TASK: If a line holds the word "header", copy it from the entries.

SUPPLIED ENTRIES:
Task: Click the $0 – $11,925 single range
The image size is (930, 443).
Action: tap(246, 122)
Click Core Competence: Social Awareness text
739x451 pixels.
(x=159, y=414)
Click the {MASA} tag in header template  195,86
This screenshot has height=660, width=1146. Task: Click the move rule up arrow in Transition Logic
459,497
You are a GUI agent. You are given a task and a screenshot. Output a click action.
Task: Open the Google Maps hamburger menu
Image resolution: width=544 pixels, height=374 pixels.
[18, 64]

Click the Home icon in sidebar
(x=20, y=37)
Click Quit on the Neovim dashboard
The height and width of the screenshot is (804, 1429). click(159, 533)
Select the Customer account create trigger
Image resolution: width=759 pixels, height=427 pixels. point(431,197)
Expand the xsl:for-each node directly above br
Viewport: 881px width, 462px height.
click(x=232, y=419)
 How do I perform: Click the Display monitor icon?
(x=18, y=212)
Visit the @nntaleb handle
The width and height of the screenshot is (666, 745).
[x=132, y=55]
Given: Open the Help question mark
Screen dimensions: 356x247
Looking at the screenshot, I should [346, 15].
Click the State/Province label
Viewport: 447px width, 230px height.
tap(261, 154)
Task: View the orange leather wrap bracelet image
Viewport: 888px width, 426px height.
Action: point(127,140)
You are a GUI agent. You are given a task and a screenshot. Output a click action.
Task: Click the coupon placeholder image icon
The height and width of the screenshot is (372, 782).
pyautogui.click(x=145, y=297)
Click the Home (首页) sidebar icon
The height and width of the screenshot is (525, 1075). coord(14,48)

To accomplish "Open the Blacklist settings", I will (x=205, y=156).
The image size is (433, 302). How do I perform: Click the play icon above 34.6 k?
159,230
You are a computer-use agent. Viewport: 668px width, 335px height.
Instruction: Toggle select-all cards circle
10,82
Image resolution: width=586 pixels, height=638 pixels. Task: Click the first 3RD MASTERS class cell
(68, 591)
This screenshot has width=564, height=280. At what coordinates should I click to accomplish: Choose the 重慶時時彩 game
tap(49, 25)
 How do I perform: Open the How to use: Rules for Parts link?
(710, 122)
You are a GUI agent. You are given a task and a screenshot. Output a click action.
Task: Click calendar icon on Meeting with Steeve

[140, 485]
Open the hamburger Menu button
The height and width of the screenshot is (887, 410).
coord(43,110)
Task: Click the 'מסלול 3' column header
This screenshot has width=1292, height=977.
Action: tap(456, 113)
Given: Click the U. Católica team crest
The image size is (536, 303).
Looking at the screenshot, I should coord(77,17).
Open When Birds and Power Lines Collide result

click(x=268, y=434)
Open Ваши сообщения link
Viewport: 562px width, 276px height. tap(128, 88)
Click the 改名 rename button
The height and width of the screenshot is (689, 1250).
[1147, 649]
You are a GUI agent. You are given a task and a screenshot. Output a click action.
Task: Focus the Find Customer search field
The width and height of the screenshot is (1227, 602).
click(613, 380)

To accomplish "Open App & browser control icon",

TASK ANSWER:
Click the {MASA} tag in header template  195,86
Task: Click the 'מסלול 3' column header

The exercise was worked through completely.